Data for the task:
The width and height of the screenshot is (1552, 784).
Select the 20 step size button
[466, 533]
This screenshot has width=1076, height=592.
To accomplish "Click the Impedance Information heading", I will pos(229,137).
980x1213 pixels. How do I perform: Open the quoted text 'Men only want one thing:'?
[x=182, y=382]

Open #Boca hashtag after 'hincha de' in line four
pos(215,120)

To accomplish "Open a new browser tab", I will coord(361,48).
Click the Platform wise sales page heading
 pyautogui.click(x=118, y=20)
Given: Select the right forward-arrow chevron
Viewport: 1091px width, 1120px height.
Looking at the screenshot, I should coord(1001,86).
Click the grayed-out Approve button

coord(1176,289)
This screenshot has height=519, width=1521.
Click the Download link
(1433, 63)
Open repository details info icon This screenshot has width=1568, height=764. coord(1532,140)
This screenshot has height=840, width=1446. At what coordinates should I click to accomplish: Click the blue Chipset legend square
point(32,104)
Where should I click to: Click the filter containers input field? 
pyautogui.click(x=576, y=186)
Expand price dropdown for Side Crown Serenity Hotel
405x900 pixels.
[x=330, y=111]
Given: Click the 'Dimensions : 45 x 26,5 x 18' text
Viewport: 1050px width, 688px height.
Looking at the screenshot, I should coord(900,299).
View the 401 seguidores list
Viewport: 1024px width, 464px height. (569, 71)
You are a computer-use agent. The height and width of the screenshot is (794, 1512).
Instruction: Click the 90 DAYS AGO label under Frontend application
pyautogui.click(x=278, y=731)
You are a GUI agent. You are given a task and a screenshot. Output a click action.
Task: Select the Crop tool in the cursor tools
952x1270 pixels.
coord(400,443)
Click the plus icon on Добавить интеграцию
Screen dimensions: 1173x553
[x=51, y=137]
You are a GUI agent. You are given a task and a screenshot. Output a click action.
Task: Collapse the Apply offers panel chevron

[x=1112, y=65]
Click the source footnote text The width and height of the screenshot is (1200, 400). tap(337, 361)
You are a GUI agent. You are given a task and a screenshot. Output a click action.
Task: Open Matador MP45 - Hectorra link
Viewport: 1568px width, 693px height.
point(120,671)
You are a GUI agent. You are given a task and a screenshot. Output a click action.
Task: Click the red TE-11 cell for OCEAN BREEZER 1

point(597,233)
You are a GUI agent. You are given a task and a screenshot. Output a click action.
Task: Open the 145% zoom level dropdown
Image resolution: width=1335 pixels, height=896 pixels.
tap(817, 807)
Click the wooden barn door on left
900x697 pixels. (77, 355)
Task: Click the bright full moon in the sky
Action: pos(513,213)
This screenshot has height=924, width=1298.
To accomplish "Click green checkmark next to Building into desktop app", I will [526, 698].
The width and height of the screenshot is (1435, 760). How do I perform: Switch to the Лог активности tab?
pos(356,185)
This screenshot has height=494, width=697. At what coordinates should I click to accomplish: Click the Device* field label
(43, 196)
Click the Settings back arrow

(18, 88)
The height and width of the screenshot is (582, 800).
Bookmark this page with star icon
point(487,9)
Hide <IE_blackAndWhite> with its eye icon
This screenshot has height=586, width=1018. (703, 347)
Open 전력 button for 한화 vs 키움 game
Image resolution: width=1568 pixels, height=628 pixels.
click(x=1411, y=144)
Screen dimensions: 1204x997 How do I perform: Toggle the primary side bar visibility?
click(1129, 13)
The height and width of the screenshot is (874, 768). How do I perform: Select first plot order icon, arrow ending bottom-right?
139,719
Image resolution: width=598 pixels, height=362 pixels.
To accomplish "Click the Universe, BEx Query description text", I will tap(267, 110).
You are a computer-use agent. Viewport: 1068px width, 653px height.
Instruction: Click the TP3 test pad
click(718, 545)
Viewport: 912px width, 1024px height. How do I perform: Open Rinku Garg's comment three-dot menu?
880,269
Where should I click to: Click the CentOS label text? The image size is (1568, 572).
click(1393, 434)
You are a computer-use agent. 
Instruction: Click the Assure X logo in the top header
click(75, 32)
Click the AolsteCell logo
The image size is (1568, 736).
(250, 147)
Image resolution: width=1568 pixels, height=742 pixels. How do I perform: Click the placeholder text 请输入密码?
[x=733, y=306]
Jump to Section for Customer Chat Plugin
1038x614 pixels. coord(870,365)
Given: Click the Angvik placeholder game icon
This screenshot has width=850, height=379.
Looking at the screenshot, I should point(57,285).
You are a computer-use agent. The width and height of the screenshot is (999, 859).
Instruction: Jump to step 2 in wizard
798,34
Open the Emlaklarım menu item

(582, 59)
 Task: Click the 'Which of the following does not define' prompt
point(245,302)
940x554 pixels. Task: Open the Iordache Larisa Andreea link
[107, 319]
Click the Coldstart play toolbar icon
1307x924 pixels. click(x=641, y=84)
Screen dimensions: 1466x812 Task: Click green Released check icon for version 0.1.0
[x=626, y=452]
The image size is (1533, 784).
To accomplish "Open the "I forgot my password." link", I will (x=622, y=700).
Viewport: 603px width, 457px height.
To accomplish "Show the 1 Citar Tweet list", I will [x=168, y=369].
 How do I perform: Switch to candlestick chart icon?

Exercise directions: Copy out every entry above, line for line, with no changes.

Output for this task:
The width and height of the screenshot is (1552, 784).
Select the 20 step size button
[466, 533]
This screenshot has width=1076, height=592.
To accomplish "Click the Impedance Information heading", I will pos(229,137).
980x1213 pixels. How do I perform: Open the quoted text 'Men only want one thing:'?
[x=182, y=382]

Open #Boca hashtag after 'hincha de' in line four
pos(215,120)

To accomplish "Open a new browser tab", I will coord(361,48).
Click the Platform wise sales page heading
 pyautogui.click(x=118, y=20)
Given: Select the right forward-arrow chevron
Viewport: 1091px width, 1120px height.
Looking at the screenshot, I should coord(1001,86).
Click the grayed-out Approve button

coord(1176,289)
This screenshot has height=519, width=1521.
Click the Download link
(1433, 63)
Open repository details info icon This screenshot has width=1568, height=764. coord(1532,140)
This screenshot has height=840, width=1446. At what coordinates should I click to accomplish: Click the blue Chipset legend square
point(32,104)
Where should I click to: Click the filter containers input field? 
pyautogui.click(x=576, y=186)
Expand price dropdown for Side Crown Serenity Hotel
405x900 pixels.
[x=330, y=111]
Given: Click the 'Dimensions : 45 x 26,5 x 18' text
Viewport: 1050px width, 688px height.
Looking at the screenshot, I should coord(900,299).
View the 401 seguidores list
Viewport: 1024px width, 464px height. (569, 71)
You are a computer-use agent. The height and width of the screenshot is (794, 1512).
Instruction: Click the 90 DAYS AGO label under Frontend application
pyautogui.click(x=278, y=731)
You are a GUI agent. You are given a task and a screenshot. Output a click action.
Task: Select the Crop tool in the cursor tools
952x1270 pixels.
coord(400,443)
Click the plus icon on Добавить интеграцию
Screen dimensions: 1173x553
[x=51, y=137]
You are a GUI agent. You are given a task and a screenshot. Output a click action.
Task: Collapse the Apply offers panel chevron

[x=1112, y=65]
Click the source footnote text The width and height of the screenshot is (1200, 400). tap(337, 361)
You are a GUI agent. You are given a task and a screenshot. Output a click action.
Task: Open Matador MP45 - Hectorra link
Viewport: 1568px width, 693px height.
point(120,671)
You are a GUI agent. You are given a task and a screenshot. Output a click action.
Task: Click the red TE-11 cell for OCEAN BREEZER 1

point(597,233)
You are a GUI agent. You are given a task and a screenshot. Output a click action.
Task: Open the 145% zoom level dropdown
Image resolution: width=1335 pixels, height=896 pixels.
tap(817, 807)
Click the wooden barn door on left
900x697 pixels. (77, 355)
Task: Click the bright full moon in the sky
Action: pos(513,213)
This screenshot has height=924, width=1298.
To accomplish "Click green checkmark next to Building into desktop app", I will [526, 698].
The width and height of the screenshot is (1435, 760). How do I perform: Switch to the Лог активности tab?
pos(356,185)
This screenshot has height=494, width=697. At what coordinates should I click to accomplish: Click the Device* field label
(43, 196)
Click the Settings back arrow

(18, 88)
The height and width of the screenshot is (582, 800).
Bookmark this page with star icon
point(487,9)
Hide <IE_blackAndWhite> with its eye icon
This screenshot has height=586, width=1018. (703, 347)
Open 전력 button for 한화 vs 키움 game
Image resolution: width=1568 pixels, height=628 pixels.
click(x=1411, y=144)
Screen dimensions: 1204x997 How do I perform: Toggle the primary side bar visibility?
click(1129, 13)
The height and width of the screenshot is (874, 768). How do I perform: Select first plot order icon, arrow ending bottom-right?
139,719
Image resolution: width=598 pixels, height=362 pixels.
To accomplish "Click the Universe, BEx Query description text", I will tap(267, 110).
You are a computer-use agent. Viewport: 1068px width, 653px height.
Instruction: Click the TP3 test pad
click(718, 545)
Viewport: 912px width, 1024px height. How do I perform: Open Rinku Garg's comment three-dot menu?
880,269
Where should I click to: Click the CentOS label text? The image size is (1568, 572).
click(1393, 434)
You are a computer-use agent. 
Instruction: Click the Assure X logo in the top header
click(75, 32)
Click the AolsteCell logo
The image size is (1568, 736).
(250, 147)
Image resolution: width=1568 pixels, height=742 pixels. How do I perform: Click the placeholder text 请输入密码?
[x=733, y=306]
Jump to Section for Customer Chat Plugin
1038x614 pixels. coord(870,365)
Given: Click the Angvik placeholder game icon
This screenshot has width=850, height=379.
Looking at the screenshot, I should point(57,285).
You are a computer-use agent. The width and height of the screenshot is (999, 859).
Instruction: Jump to step 2 in wizard
798,34
Open the Emlaklarım menu item

(582, 59)
 Task: Click the 'Which of the following does not define' prompt
point(245,302)
940x554 pixels. Task: Open the Iordache Larisa Andreea link
[107, 319]
Click the Coldstart play toolbar icon
1307x924 pixels. click(x=641, y=84)
Screen dimensions: 1466x812 Task: Click green Released check icon for version 0.1.0
[x=626, y=452]
The image size is (1533, 784).
To accomplish "Open the "I forgot my password." link", I will (x=622, y=700).
Viewport: 603px width, 457px height.
To accomplish "Show the 1 Citar Tweet list", I will [x=168, y=369].
 How do I perform: Switch to candlestick chart icon?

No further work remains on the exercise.